Material for the task:
-- Opening Marker --
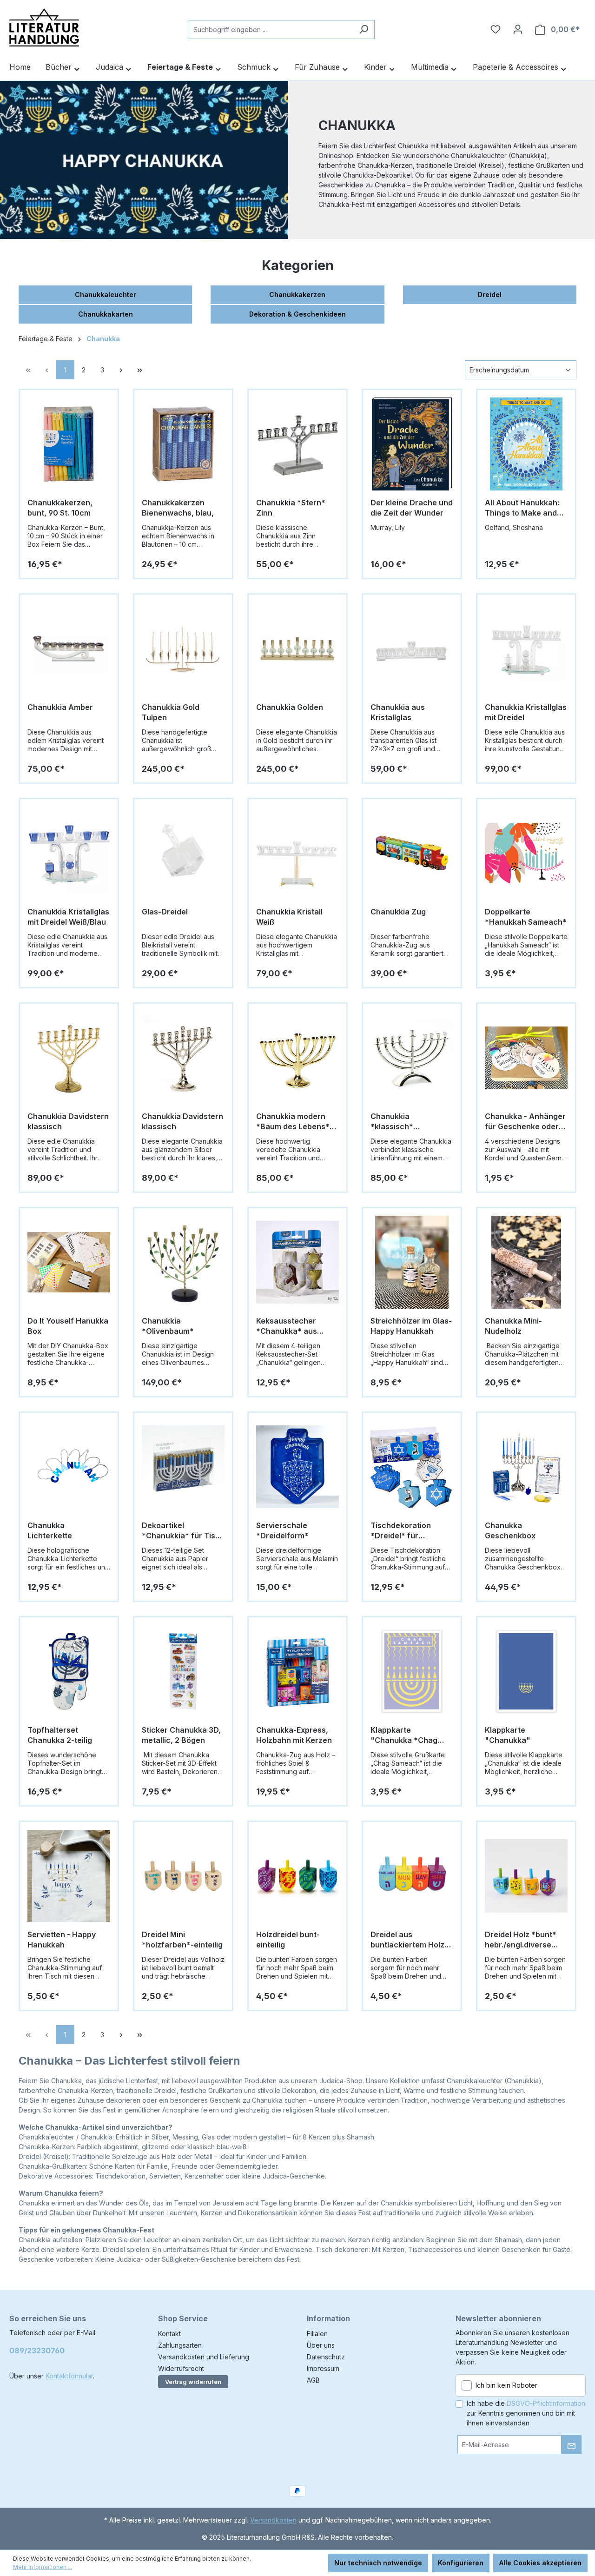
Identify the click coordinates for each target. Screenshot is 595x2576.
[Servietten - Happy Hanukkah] (68, 1875)
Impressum (323, 2368)
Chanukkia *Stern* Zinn (290, 507)
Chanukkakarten (105, 314)
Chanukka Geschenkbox (510, 1530)
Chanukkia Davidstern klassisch (68, 1121)
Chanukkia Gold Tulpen (170, 712)
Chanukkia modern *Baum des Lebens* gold (293, 1122)
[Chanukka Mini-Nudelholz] (526, 1262)
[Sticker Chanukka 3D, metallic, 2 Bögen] (183, 1671)
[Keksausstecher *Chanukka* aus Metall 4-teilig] (297, 1262)
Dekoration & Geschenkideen (297, 314)
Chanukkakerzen (297, 294)
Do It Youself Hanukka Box (67, 1326)
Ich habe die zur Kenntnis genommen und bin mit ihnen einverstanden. (526, 2413)
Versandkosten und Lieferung (203, 2357)
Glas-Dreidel (165, 911)
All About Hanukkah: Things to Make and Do (522, 508)
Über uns (321, 2345)
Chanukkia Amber (60, 707)
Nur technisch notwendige (378, 2563)
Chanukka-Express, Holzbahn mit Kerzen (294, 1735)
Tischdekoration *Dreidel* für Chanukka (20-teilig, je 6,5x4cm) (407, 1531)
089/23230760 (37, 2350)
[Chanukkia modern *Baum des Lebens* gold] (297, 1057)
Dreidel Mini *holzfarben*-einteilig (182, 1939)
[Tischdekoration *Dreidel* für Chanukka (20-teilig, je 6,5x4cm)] (411, 1466)
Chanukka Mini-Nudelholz (513, 1326)
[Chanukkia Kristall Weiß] (297, 853)
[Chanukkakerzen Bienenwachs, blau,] (183, 443)
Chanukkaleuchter (105, 294)
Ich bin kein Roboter (506, 2385)
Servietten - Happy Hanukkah (61, 1939)
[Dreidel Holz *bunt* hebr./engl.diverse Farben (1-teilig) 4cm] (526, 1875)
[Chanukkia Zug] (411, 853)
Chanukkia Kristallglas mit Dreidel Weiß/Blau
-- Closing Marker --
What this task involves: The pictures stay out of the copy. Set down the entries above precisely.

Response to the task:
Identify the click coordinates for each target. Screenshot is 595x2576.
[Servietten - Happy Hanukkah] (68, 1875)
Impressum (323, 2368)
Chanukkia *Stern* Zinn (290, 507)
Chanukkakarten (105, 314)
Chanukka Geschenkbox (510, 1530)
Chanukkia Davidstern klassisch (68, 1121)
Chanukkia Gold Tulpen (170, 712)
Chanukkia modern *Baum des Lebens* gold (293, 1122)
[Chanukka Mini-Nudelholz] (526, 1262)
[Sticker Chanukka 3D, metallic, 2 Bögen] (183, 1671)
[Keksausstecher *Chanukka* aus Metall 4-teilig] (297, 1262)
Dekoration & Geschenkideen (297, 314)
Chanukkakerzen (297, 294)
Do It Youself Hanukka Box (67, 1326)
Ich habe die zur Kenntnis genommen und bin mit ihnen einverstanden. (526, 2413)
Versandkosten und Lieferung (203, 2357)
Glas-Dreidel (165, 911)
All About Hanukkah: Things to Make and Do (522, 508)
Über uns (321, 2345)
Chanukkia Amber (60, 707)
Nur technisch notwendige (378, 2563)
Chanukka-Express, Holzbahn mit Kerzen (294, 1735)
Tischdekoration *Dreidel* für Chanukka (20-teilig, je 6,5x4cm) (407, 1531)
089/23230760 (37, 2350)
[Chanukkia modern *Baum des Lebens* gold] (297, 1057)
Dreidel Mini *holzfarben*-einteilig (182, 1939)
[Tischdekoration *Dreidel* für Chanukka (20-teilig, je 6,5x4cm)] (411, 1466)
Chanukka Mini-Nudelholz (513, 1326)
[Chanukkia Kristall Weiß] (297, 853)
[Chanukkakerzen Bienenwachs, blau,] (183, 443)
Chanukkaleuchter (105, 294)
Ich bin kein Roboter (506, 2385)
Servietten - Happy Hanukkah (61, 1939)
[Dreidel Holz *bunt* hebr./engl.diverse Farben (1-teilig) 4cm] (526, 1875)
[Chanukkia Zug] (411, 853)
Chanukkia Kristallglas mit Dreidel Weiß/Blau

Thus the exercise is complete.